** Opening SUPPLIED DATA block **

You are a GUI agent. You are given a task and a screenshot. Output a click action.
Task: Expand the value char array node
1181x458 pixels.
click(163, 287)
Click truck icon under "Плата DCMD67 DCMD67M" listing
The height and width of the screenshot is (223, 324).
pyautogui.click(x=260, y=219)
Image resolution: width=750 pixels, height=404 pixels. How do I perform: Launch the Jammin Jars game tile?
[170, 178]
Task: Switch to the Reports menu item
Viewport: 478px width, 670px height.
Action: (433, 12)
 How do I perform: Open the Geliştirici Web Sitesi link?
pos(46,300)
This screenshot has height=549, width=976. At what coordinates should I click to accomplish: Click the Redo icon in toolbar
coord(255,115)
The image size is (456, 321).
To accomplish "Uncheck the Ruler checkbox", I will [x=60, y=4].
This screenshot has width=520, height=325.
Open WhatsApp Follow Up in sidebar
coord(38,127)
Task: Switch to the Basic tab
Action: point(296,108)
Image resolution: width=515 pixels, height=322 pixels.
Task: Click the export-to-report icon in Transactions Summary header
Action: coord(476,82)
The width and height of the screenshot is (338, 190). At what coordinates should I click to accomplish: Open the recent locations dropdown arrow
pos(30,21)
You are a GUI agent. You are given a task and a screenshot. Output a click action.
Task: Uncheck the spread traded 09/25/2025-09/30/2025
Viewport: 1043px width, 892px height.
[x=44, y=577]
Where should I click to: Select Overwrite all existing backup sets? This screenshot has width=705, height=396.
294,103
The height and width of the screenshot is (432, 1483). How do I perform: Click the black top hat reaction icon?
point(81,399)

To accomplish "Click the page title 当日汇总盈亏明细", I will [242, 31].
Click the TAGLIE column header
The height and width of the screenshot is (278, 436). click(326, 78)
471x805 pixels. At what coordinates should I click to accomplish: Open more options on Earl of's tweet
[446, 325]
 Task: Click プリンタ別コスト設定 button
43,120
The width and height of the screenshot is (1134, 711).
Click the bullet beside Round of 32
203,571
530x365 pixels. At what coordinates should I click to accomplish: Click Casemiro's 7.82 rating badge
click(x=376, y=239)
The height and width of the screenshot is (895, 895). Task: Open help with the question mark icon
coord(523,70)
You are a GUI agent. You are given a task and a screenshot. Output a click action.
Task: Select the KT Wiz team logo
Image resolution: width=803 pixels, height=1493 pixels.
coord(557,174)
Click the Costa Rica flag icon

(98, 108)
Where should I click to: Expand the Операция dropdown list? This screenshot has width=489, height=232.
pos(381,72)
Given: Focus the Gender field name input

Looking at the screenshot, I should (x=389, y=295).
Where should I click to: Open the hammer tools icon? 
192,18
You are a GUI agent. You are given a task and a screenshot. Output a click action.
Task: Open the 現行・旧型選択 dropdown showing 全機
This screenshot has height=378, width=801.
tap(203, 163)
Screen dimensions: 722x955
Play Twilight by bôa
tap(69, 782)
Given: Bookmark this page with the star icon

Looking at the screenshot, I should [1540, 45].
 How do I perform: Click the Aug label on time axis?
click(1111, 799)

** Closing SUPPLIED DATA block **

(ABOUT THIS TASK)
Please copy out every line in the listing that has the string "will".

(RESULT OF THIS EXERCISE)
To accomplish "Uncheck the Ruler checkbox", I will [x=60, y=4].
To accomplish "Click the page title 当日汇总盈亏明细", I will [242, 31].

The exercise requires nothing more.